Start of Supplied passage

Universal's claim of noncausation also is deficient. To obtain summary adjudication, it was Universal's burden to disprove or otherwise negate the retaliation claim, not Denney's to sustain it. (Valdez v. City of Los Angeles, supra, 231 Cal.App.3d at pp. 1050–1051, 282 Cal.Rptr. 726.) By referring merely to the time lapse between Maas's threat and Denney's final termination, during which time Denney's days working for Universal steadily dwindled, Universal failed to do so. Accordingly, Universal's motion did not warrant summary adjudication of Denney's retaliation claim.5
The judgment is reversed. On remand, the superior court shall enter an order (a) summarily adjudicating that plaintiff's handicap discrimination cause of action is barred, and (b) denying defendant's motion for summary adjudication in all other respects. Plaintiff's request for attorney fees is denied without prejudice. Plaintiff shall otherwise recover costs on appeal.

End of Supplied passage
Start of Data provided

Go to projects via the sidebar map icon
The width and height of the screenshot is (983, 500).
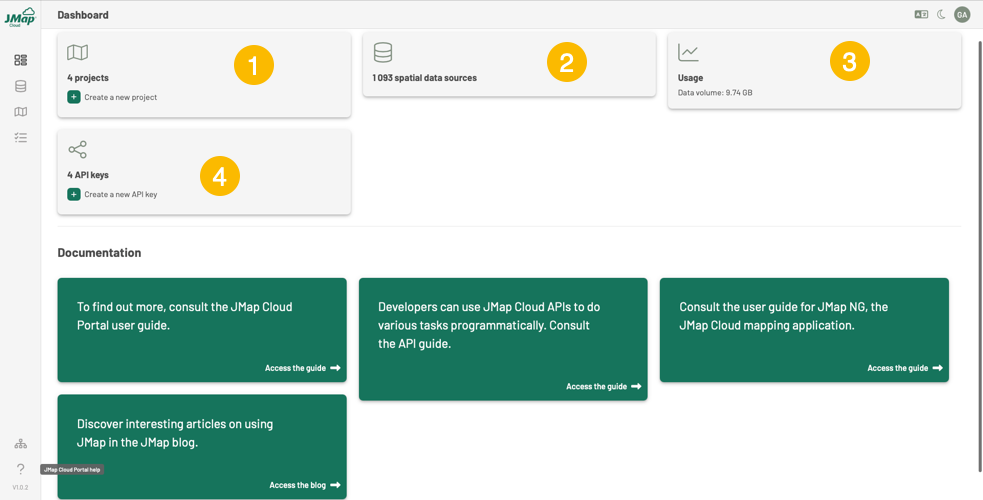pos(20,112)
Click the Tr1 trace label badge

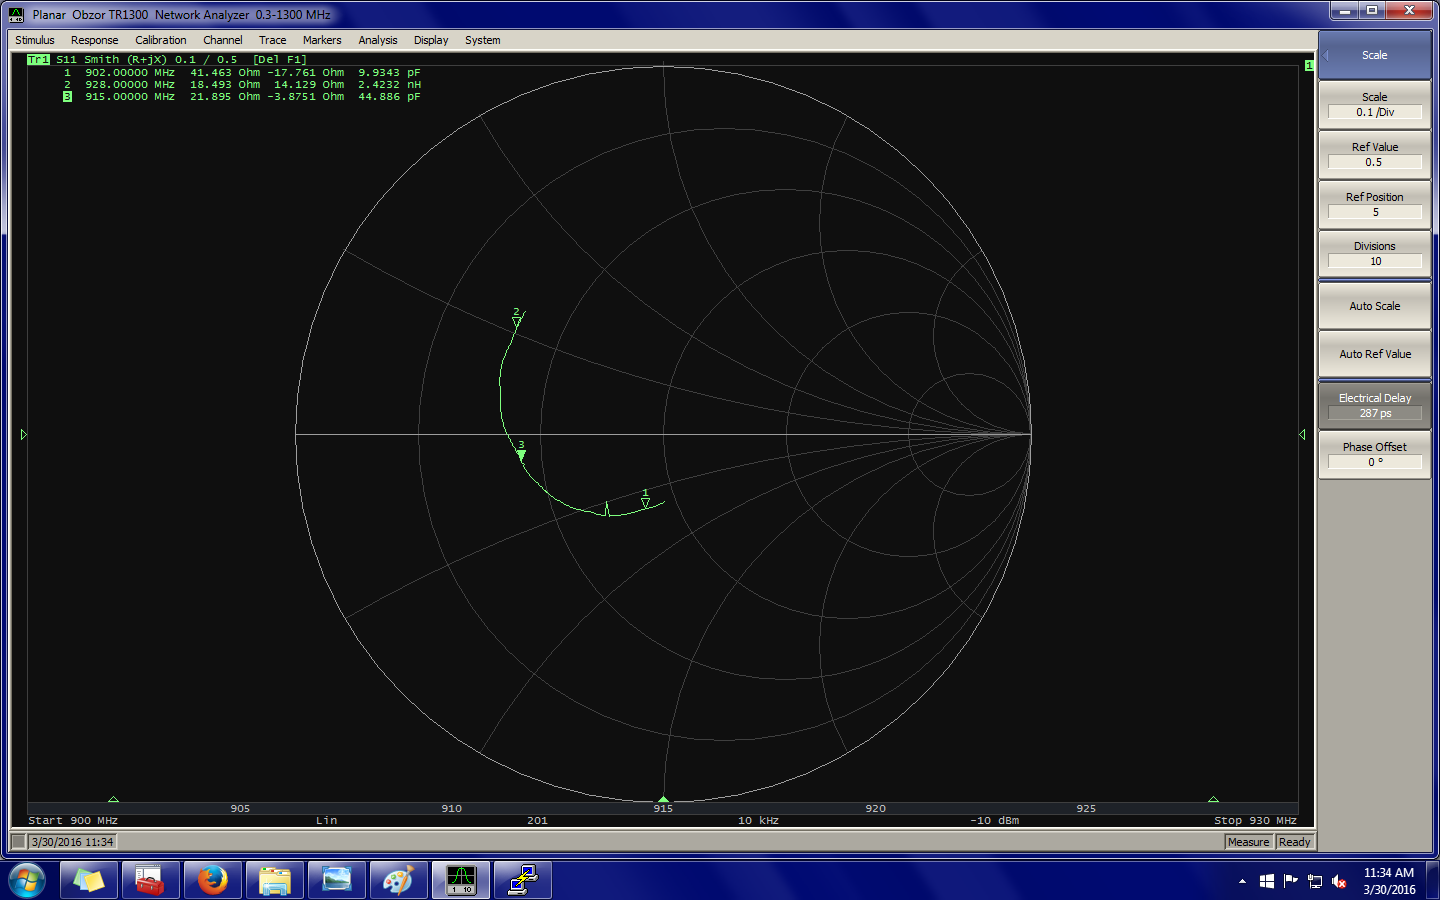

End of Data provided

*Required action A*.
Using the court opinion on Denney's claims, answer each of these on its own line:
(i) Whose burden was it to disprove or negate the retaliation claim?
(ii) What must the superior court summarily adjudicate on remand?
(iii) How is the plaintiff's request for attorney fees resolved?
*Required action B*. Carry the court opinion on Denney's claims forward past its last sentence.

*Answer section A*.
(i) Universal's.
(ii) That the plaintiff's handicap discrimination cause of action is barred.
(iii) It is denied without prejudice.

*Answer section B*.
1. Universal asserted four issues below. Although technically not in compliance with Code of Civil Procedure section 437c, subdivision (f), as amended, which authorizes summary adjudication only of entire causes of action, etc., each issue did assert a bar to one or both of Denney's retaliation and handicap causes. Universal has briefed only three of these issues here; we do not treat the fourth one, which in any event appears dubious.
2. As Universal states in its brief, “The parties are in agreement that in analyzing employment discrimination cases arising under the FEHA, courts may look to employment discrimination cases arising under applicable federal law.”
3. At the time in question, the EEOC's jurisdiction did not extend to handicap discrimination claims, although it did to retaliation claims. Without elaborating upon the technical and practical interrelationship between the EEOC and the DFEH, Denney's described effort to commence proceedings on the handicap claim yet would support a finding of timely exhaustion. In any event, any theoretical distinction between the two claims because of agency jurisdiction would be inconsequential in light of our determination below that the handicap cause of action is otherwise barred.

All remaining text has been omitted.